Data to examine START
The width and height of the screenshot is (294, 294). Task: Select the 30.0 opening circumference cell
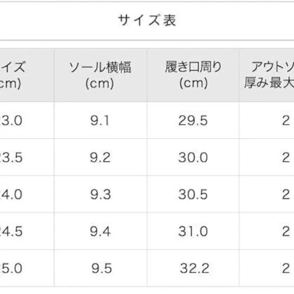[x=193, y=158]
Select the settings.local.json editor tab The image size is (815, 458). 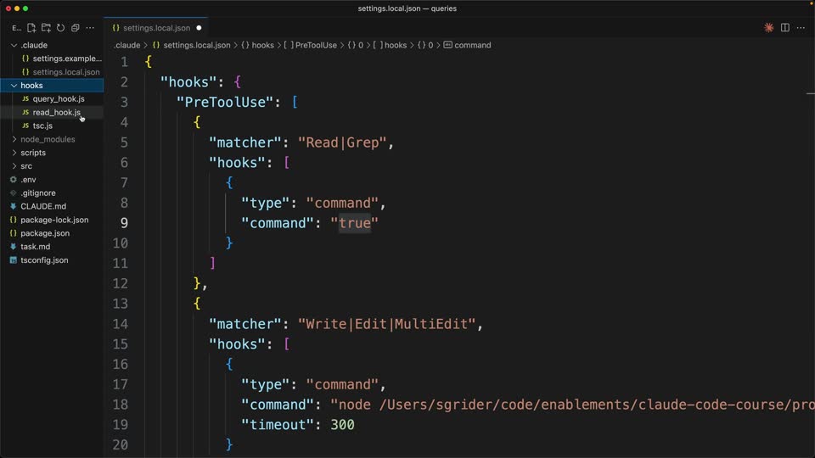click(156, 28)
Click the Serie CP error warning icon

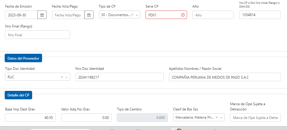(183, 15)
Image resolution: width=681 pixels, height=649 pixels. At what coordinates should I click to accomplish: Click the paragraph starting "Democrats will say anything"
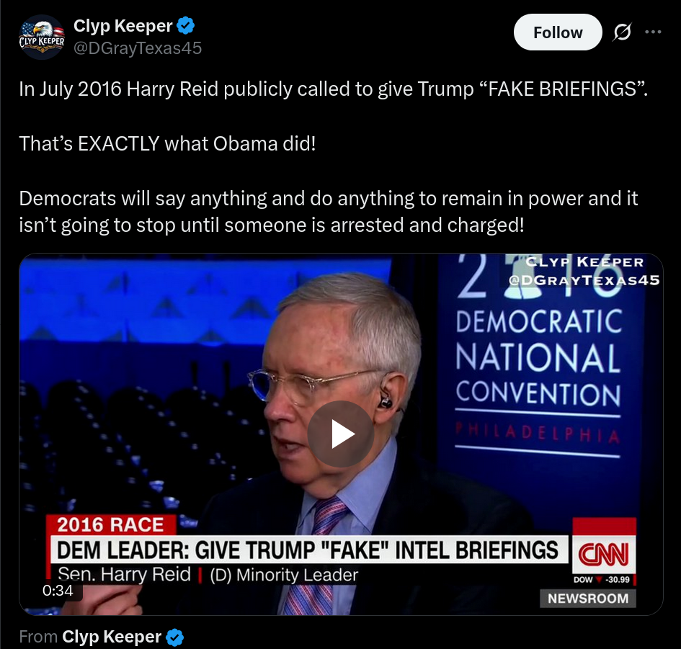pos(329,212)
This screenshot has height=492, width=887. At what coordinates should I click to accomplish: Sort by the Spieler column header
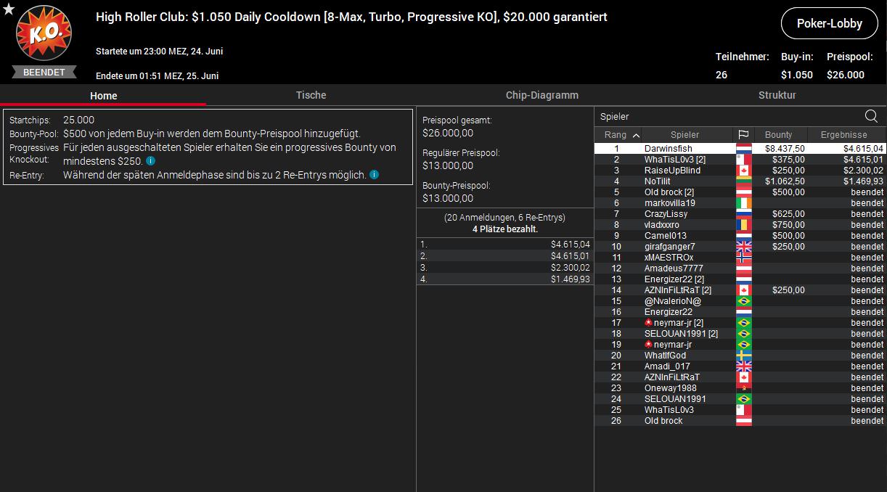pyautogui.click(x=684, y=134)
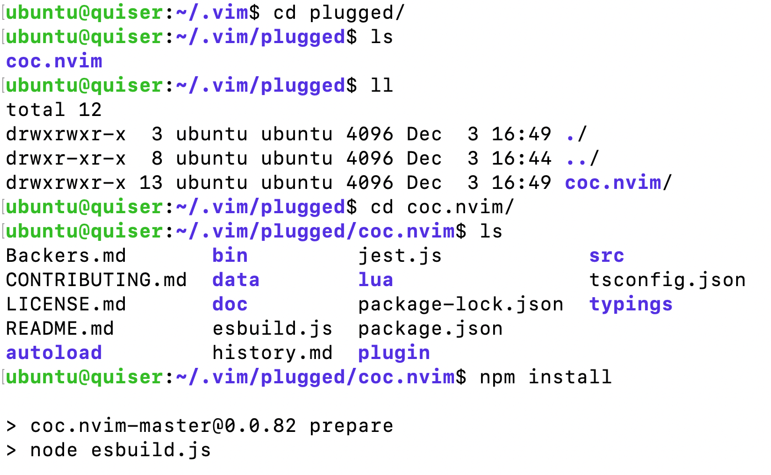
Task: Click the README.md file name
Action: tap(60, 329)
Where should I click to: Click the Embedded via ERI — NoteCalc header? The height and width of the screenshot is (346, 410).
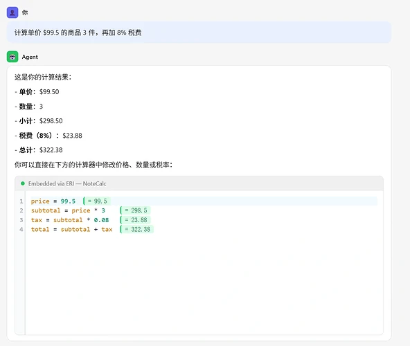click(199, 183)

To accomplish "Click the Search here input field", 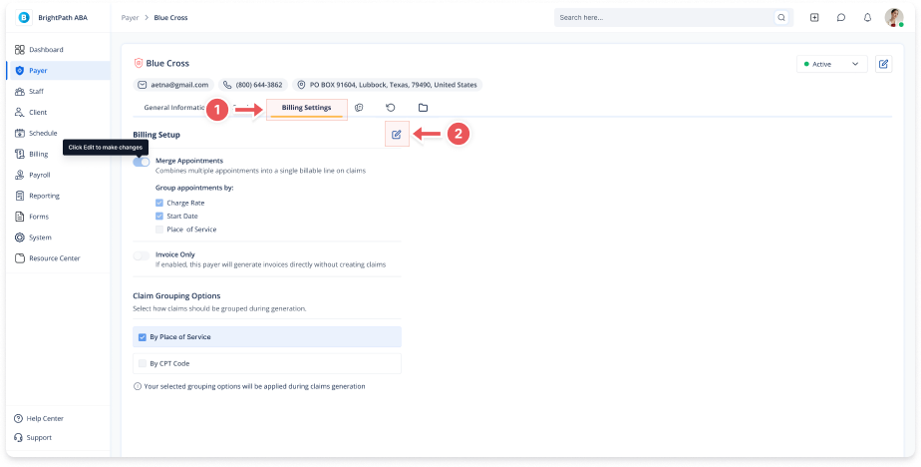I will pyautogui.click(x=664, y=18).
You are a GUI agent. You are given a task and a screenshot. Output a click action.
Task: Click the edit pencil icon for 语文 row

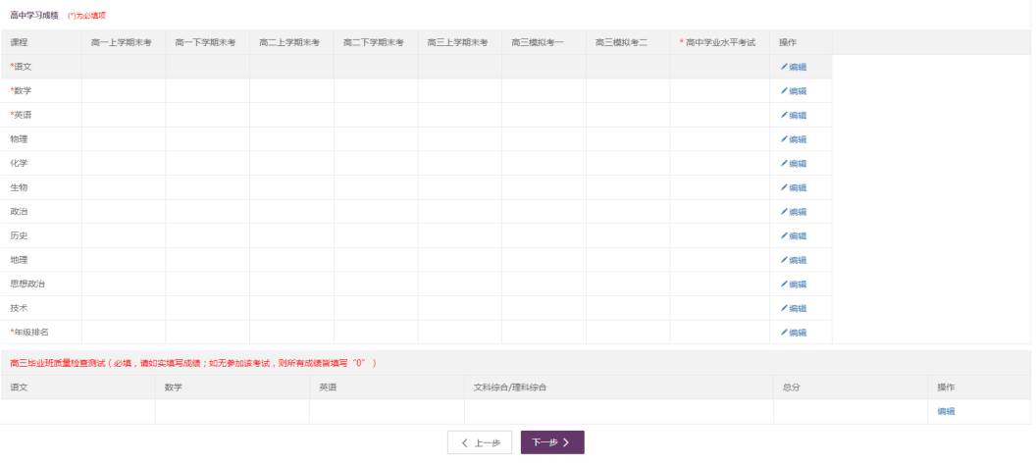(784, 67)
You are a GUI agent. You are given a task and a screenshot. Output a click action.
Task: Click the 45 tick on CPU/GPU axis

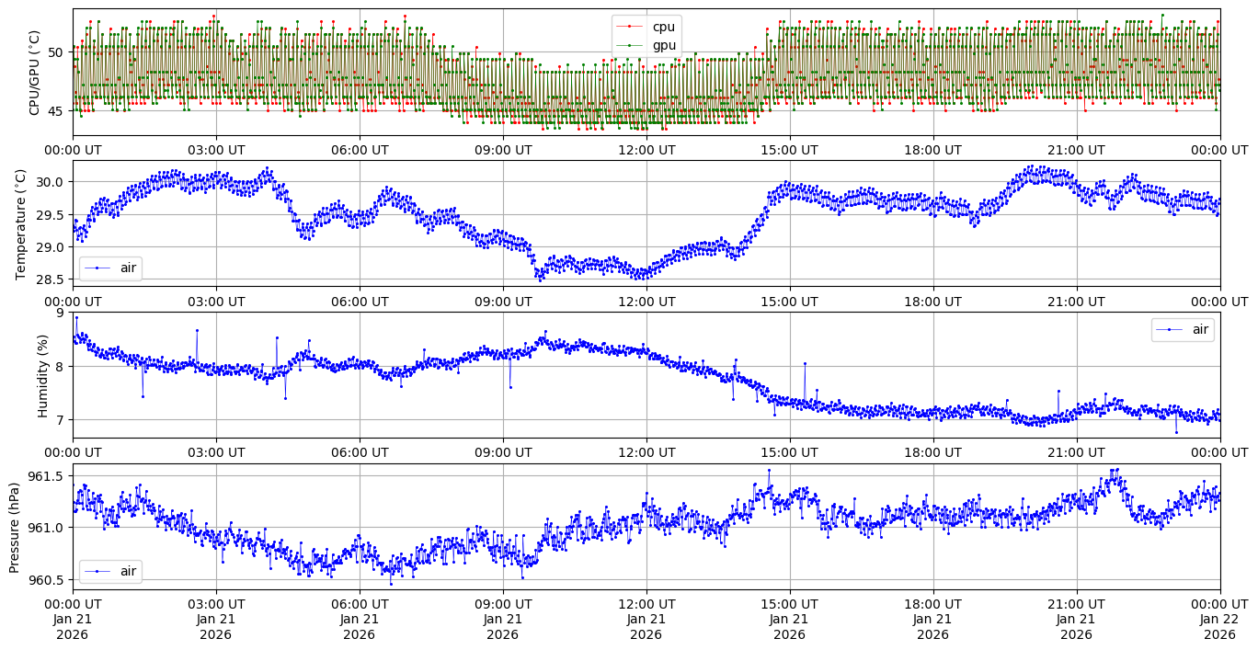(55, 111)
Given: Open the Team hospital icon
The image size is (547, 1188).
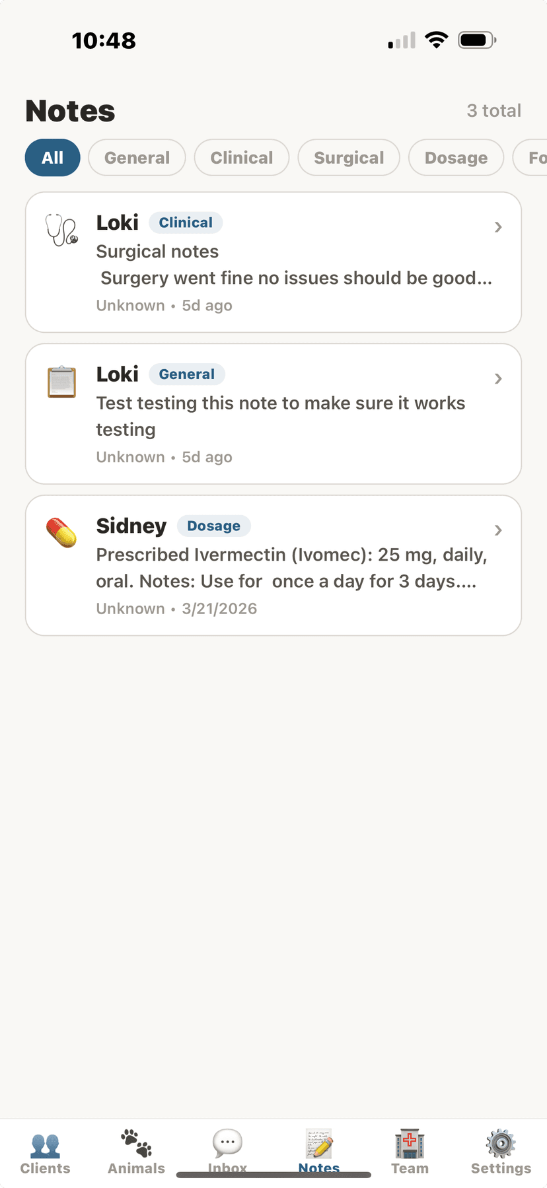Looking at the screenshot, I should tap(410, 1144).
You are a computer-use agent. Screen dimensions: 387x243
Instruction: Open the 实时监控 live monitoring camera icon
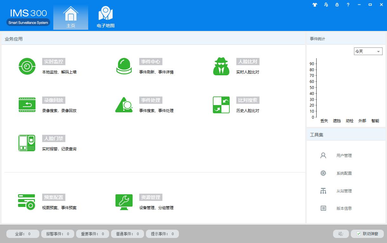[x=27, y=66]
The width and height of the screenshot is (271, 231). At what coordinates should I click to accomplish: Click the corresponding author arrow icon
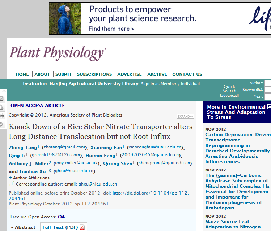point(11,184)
Data to examine END
- What is expected:
Using the material above, restate word for word the lines from the line that has "The width and height of the screenshot is (271, 231)." to the last line, inclusive, with pictures omitted.

- Task result:
The width and height of the screenshot is (271, 231). At what coordinates should I click to accomplish: Click the corresponding author arrow icon
point(11,184)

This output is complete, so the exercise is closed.